After financial agreements called interest-rate swaps went south along with the economy a few years back, the city and the Philadelphia School District had to fork over millions of dollars to major banks to sever the deals.


This spring, the city retained an outside law firm to examine whether to file a lawsuit. The move followed a resolution that Councilman Jim Kenney introduced in March calling for hearings to investigate interest-rate swaps.


“Our transit agency is suffering, our schools are in a terrible situation and the city is always on the brink of financial calamity,” Kenney said Tuesday at a news conference held at City Hall to draw attention to the swap deals. “So we’re hoping that the law firm that we have engaged to look at this comes back with a favorable idea to go forward with a lawsuit to sue Bank of America, Wells Fargo and all of the others — everybody who was involved in the collapse of the economy.”


He said he hoped that a lawsuit would force the banks to come to the table to negotiate a deal that does not include “punitive payments.”


The city’s Law Department said the outside law firm — Faruqi and Faruqi — will “evaluate potential claims related to these transactions, but it has not yet reached a decision on whether to file suit.” The firm would only be compensated if the city recovered damages from a suit.


Critics of the deals say that in the early 2000s bankers persuaded local governments and schools throughout the country to purchase swaps that were contingent on the future of U.S. interest rates. But those deals went sour in 2008, when the economy crashed and governments were forced to pay banks the difference once market interest rates plummeted.


Kenney was joined at the news conference by other critics of the swap deals, the Transit Workers Union Local 234 and Fight for Philly.
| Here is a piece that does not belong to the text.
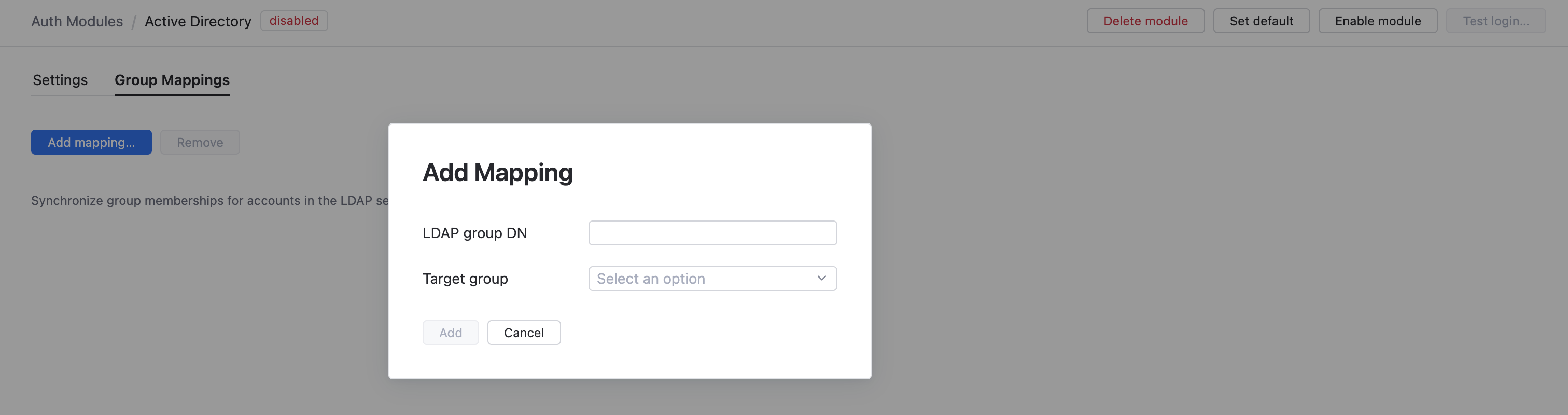Switch to the Group Mappings tab
Screen dimensions: 1568x415
(x=172, y=80)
Organizers pointed to a report titled Riding the Gravy Train, issued this month by a group of transit advocates and workers known as the Refund Transit Coalition. The report details costs of interest-rate swaps for cities across the country and its impact on public transit systems.
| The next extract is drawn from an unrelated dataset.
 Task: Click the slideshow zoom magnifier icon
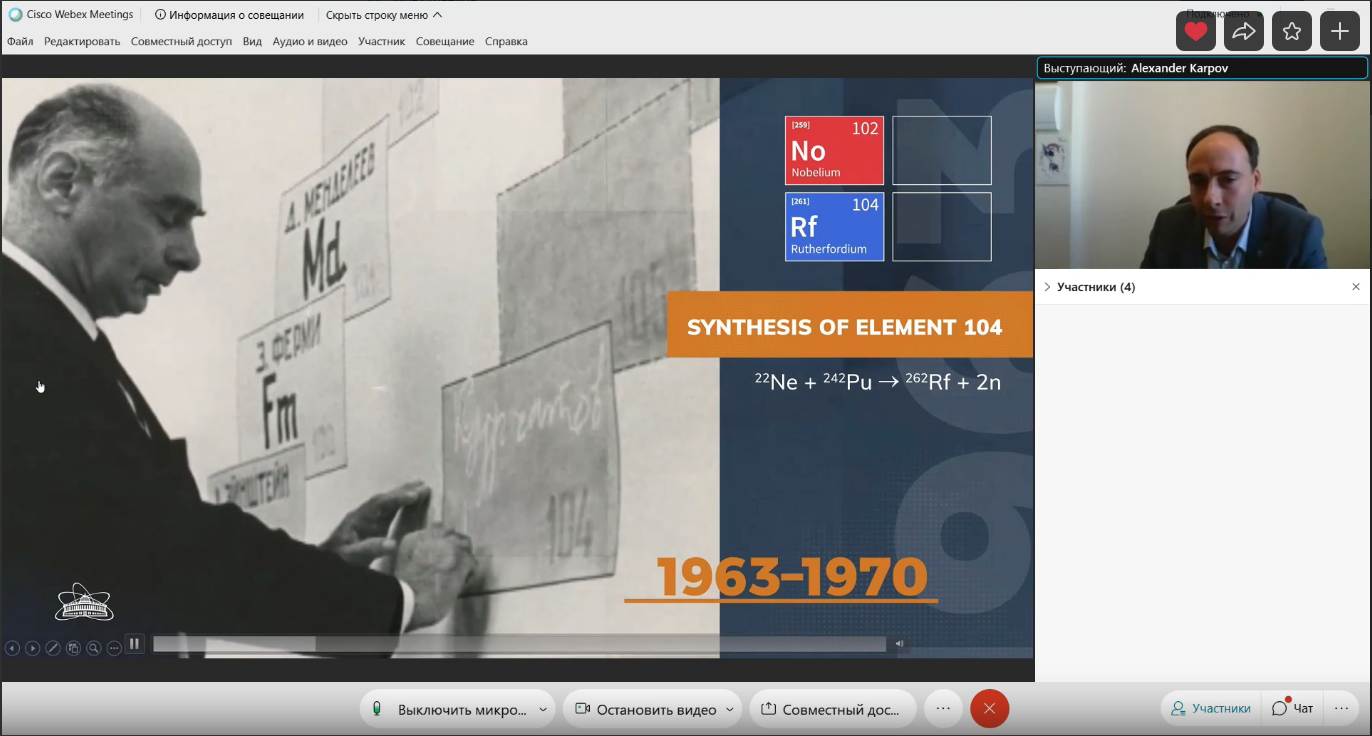click(x=93, y=648)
Hat tip to Jason Kalafat, Attorney at Law.

2 thoughts on “Oh, nice!

  1. “When you live by the sword, you die by the sword.” In this case greedy, stupid local politicians were snookered by slick banksters into buying a pig in a poke. Two rules. 1) What goes up will come down. 2) If it sounds too good to be true, it is. Is it the bankers fault that local politicians were greedy and stupid? Nope. Is it the bankers fault that politicians who knew nothing about what they were buying into got burned? Nope. In this case “we the people” should be suing the stupid, greedy politicians and not allowing them to waste more of our money on unwinnable lawsuits filed against the bankers. Ain’t Capitalism grand!

  2. Well okay. We tried that in Georgia. Really. Very briefly, we had the strongest state laws in the nation preventing predatory lending. So in the next election, KKKarl Rove rigged the voting machines and “elected” the Republican candidate for Governor. When the new guy took office, guess which laws were the first ones he struck down.